**PARTS OF THE EXERCISE**:
**A.** Transcribe part of the ligament tissue passage below, starting at the words "One main purpose" and ending after the words "the wrong direction.".
**B.** Pick up the passage on ligament tissue below and continue it from its last sentence.

**READING PASSAGE**:
◆ ◆ ◆ ◆ ◆ ◆ ◆

The ligament itself is normally formed of numerous collagen fibers densely packed together. Collagen is produced from fibroblast cells that reside in the fiber's center area. Type 3 collagen is the newly formed tissue from the fibroblasts, remaining near the fiber's center area for development time. This ligament tissue portion is relatively weak until it becomes mature in about three months' time.
After maturing, the collagen becomes Type 1, forming about 90 percent of the fiber's structure. This ligament tissue section provides the strength to connect bone to bone. Each fiber runs parallel to adjacent fiber lengths, creating a strong wall of connective tissue.
One main purpose for ligament tissue is to protect joints. Most joints have numerous ligaments encircling the junction, such as the knee. For example, the knee is allowed to move in a specific direction, as dictated by the ligaments. Improper movement, such as from side to side, is hindered with long ligaments on either side of the knee joint. Unless forced by injury, the ligament will not allow the knee to bend in the wrong direction.

◆ ◆ ◆ ◆ ◆ ◆ ◆

**GIVEN DATA**:
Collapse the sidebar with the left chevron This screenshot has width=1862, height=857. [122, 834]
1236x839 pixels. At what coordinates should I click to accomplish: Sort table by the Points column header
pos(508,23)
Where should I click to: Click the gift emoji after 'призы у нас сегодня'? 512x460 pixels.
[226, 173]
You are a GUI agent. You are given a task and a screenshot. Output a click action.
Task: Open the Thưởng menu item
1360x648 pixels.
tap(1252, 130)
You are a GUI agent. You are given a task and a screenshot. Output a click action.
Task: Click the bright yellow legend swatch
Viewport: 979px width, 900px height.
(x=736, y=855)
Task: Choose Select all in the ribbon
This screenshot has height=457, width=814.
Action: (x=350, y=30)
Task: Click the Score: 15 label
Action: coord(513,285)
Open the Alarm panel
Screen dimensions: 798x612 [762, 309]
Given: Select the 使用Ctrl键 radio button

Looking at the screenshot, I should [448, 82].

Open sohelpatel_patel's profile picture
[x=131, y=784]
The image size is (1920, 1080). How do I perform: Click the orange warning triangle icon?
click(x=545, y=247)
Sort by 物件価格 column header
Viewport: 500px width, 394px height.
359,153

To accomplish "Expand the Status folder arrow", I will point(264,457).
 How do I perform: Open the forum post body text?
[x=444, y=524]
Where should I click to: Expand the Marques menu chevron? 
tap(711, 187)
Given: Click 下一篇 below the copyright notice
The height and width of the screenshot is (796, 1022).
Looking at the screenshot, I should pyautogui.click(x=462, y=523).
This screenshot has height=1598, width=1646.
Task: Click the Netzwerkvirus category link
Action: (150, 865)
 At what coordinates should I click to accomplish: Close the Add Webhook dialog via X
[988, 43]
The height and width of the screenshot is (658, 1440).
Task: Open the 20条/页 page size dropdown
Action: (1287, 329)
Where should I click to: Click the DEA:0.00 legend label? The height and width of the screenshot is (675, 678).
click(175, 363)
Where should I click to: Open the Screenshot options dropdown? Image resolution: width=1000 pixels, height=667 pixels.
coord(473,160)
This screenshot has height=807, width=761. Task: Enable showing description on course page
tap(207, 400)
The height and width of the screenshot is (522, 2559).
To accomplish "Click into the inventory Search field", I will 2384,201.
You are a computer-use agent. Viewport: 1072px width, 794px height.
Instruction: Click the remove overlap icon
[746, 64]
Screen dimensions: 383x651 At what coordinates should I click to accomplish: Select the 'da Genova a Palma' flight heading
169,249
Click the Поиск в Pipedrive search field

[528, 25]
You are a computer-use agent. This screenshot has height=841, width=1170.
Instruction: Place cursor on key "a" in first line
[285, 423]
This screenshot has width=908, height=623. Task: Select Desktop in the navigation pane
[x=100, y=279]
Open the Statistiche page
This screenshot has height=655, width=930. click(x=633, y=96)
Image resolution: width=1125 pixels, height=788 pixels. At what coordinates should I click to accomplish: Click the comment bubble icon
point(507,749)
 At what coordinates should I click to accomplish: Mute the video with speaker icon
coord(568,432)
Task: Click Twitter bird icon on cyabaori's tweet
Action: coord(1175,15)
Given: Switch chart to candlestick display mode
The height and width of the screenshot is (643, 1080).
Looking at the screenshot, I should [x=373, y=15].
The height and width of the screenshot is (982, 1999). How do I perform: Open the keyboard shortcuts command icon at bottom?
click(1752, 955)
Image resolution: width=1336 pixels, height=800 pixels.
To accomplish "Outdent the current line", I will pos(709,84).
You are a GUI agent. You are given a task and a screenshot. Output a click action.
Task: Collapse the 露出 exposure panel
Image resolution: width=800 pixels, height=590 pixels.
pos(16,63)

◆ ◆ ◆ ◆ ◆ ◆ ◆

**RESULTS FOR THE EXERCISE**:
**A.**
One main purpose for ligament tissue is to protect joints. Most joints have numerous ligaments encircling the junction, such as the knee. For example, the knee is allowed to move in a specific direction, as dictated by the ligaments. Improper movement, such as from side to side, is hindered with long ligaments on either side of the knee joint. Unless forced by injury, the ligament will not allow the knee to bend in the wrong direction.

**B.**
Another ligament tissue task is communicating position to the brain. The ligament sends proprioceptive, or stimulating, data to the brain for determining if the joint is bent or straight. A good example is playing soccer; a player does not need to constantly view his or her knees to know if they are ready for a kick or straightened for a run. This communication from the joints to the brain allows a person to move unimpeded through daily movements.
Ligaments can become damaged through injury, like when performing sports activities. American football players who tackle a competitor on the side of the knee can easily sprain the ligament. Depending on the extent of the damage, the ligament can have a simple inflammatory response and swelling.
Serious ligament tissue damage occurs when the connective fibers become ruptured. In many cases, surgery will need to be performed to repair the ligament's functionality. Without the ligament's strength, the joint is susceptible to more injury. Knees and elbows can accidentally bend in an unnatural way, causing extreme pain and more damage to surrounding tissue.